A mining business would mean transporting heavy ore all the way to earth. Any propulsion system that uses chemical energy would be inadequate for this task (beyond, perhaps, transporting the first machines and the personnel to the mining site), if you want a profit - regardless of fuel being mined from the moon, etc.
You must send the ore using either mass drivers (solar or nuclear powered) or using nuclear propulsion.
If you were moving between the asteroid and earth's surface, this would be so.
If you are moving between a near earth asteroid and EML1, round trip could be as low as 2 km/s. Chemical is more than adequate for this delta V budget.
Indeed, chemical reactions simply don't generate enough energy.
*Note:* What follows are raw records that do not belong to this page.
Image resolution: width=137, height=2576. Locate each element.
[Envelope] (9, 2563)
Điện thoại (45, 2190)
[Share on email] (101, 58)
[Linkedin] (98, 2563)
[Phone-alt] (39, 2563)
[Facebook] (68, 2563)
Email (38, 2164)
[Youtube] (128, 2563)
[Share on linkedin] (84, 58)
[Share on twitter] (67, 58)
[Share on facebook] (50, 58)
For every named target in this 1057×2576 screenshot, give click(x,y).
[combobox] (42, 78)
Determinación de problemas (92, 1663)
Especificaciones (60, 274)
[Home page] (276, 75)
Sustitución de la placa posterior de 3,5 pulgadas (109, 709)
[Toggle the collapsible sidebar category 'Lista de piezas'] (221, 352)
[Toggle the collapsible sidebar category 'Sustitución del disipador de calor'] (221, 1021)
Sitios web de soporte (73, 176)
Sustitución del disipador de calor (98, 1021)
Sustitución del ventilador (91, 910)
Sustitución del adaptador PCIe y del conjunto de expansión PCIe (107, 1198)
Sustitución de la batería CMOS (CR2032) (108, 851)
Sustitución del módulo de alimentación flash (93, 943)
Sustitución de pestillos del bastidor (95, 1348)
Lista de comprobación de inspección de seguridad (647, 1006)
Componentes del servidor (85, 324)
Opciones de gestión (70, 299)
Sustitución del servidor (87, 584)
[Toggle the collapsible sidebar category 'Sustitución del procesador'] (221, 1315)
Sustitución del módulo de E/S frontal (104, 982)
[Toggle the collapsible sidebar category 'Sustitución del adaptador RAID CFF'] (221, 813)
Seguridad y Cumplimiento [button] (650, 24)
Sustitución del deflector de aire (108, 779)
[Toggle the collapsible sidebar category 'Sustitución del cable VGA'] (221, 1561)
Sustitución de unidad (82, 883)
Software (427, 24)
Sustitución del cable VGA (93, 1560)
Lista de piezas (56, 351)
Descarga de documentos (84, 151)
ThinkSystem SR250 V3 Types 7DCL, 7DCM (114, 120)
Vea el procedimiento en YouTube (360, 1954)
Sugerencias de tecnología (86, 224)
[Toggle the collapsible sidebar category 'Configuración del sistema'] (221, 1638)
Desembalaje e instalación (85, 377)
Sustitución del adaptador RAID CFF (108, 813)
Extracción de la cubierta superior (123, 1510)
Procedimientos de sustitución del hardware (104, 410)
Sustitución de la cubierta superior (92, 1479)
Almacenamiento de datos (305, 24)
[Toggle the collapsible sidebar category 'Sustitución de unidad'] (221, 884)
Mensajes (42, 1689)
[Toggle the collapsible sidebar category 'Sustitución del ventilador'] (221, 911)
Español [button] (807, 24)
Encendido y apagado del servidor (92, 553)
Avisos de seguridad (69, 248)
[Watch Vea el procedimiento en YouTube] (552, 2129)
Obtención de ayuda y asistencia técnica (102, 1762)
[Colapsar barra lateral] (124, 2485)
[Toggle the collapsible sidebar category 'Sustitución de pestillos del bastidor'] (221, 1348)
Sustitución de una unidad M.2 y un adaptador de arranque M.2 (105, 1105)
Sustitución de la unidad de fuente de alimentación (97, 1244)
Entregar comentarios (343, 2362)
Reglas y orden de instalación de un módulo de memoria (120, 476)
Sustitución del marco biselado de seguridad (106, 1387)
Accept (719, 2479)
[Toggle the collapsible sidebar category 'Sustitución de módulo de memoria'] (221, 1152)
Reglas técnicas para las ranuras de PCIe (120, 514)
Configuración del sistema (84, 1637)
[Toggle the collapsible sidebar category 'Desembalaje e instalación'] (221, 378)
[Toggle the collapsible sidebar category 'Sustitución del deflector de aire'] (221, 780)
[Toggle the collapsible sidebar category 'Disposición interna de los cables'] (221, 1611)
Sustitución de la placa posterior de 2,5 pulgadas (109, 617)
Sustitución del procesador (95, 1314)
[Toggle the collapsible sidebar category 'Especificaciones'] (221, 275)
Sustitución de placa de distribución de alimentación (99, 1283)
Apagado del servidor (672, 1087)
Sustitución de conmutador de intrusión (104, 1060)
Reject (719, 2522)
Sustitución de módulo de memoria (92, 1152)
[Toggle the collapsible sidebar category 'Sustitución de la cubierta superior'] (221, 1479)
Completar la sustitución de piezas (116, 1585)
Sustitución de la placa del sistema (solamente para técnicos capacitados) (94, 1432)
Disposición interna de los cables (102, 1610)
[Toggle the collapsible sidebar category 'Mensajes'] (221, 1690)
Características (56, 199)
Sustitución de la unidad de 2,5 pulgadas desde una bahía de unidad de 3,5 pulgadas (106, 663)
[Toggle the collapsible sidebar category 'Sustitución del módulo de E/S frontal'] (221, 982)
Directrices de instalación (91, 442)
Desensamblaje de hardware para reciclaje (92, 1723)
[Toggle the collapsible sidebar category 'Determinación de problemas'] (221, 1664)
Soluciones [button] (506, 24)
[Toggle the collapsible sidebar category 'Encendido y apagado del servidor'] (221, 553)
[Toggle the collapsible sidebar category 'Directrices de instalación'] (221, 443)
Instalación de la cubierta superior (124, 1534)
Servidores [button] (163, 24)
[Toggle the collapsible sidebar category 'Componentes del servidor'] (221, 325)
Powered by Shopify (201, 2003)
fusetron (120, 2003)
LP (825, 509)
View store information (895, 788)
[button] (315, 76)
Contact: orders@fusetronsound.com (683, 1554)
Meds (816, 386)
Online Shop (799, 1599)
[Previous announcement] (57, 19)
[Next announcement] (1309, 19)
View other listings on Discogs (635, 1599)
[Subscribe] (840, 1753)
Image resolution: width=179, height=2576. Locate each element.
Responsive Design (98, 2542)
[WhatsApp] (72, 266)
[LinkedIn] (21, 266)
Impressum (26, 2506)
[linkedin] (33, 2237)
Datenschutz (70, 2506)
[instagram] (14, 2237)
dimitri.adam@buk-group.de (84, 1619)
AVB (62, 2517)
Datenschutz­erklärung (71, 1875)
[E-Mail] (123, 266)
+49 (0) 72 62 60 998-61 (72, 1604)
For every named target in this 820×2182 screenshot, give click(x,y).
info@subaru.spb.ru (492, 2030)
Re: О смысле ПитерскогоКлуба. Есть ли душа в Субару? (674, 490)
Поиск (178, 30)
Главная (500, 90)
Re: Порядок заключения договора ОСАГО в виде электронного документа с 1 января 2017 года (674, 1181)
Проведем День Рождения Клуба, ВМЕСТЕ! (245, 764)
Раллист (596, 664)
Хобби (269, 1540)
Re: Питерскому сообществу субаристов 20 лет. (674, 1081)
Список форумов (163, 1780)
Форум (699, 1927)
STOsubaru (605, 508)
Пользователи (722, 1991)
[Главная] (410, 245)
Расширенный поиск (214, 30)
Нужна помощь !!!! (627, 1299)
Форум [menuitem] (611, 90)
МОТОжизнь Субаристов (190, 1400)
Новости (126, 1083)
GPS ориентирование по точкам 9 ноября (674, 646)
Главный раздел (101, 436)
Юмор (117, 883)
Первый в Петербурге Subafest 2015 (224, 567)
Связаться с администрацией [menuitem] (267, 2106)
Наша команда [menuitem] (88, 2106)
The craft so powered are too expensive to build and maintain, use FAR too much fuel, are too slow, too heavy, have too many failure modes.
A true interplanetary society must use nuclear power (fission or fusion); nothing less suffices for easy (more or less) interplanetary transport.
This is a common misconception. Given orbital propellant depots, chemical is more than adequate. EML1 and EML2 are two key locations. Having propellant, water and air at these locations would change the game.
I disagree.
Unless we are talking about astronomical amounts of chemical fuel (as per the rocket equation) situated at EML1 or EML2 or anywhere else (which, of course, require money to be put there), the launch windows towards Mars or an NEO or another human colony will be few and far between.
The ships' speed will be low - meaning VERY LONG travel time.
The ship will have to be VERY LIGHT - meaning little commerce.
Etc.
As said - there's not enough energy in chemical fuels to create anything resembling easy interplanetary transport, anything resembling interplanetary trade.
Chemical propulsion is yesterday's news.
During the last 80 years, it proved it's not capable of getting us efficiently out of our gravity well.
Simple calculations prove it necessitates VERY long travel times and is capable of carrying VERY little mass at the interplanetary level.
Mass drivers are a potential game changer. And the airless moon is amenable to mass drivers. Developing and gaining experience with mass drivers on our close neighbour Luna is more doable than developing this technology on a remote asteroid.
Plus, mass drivers are another technology fully within our capabilities to build.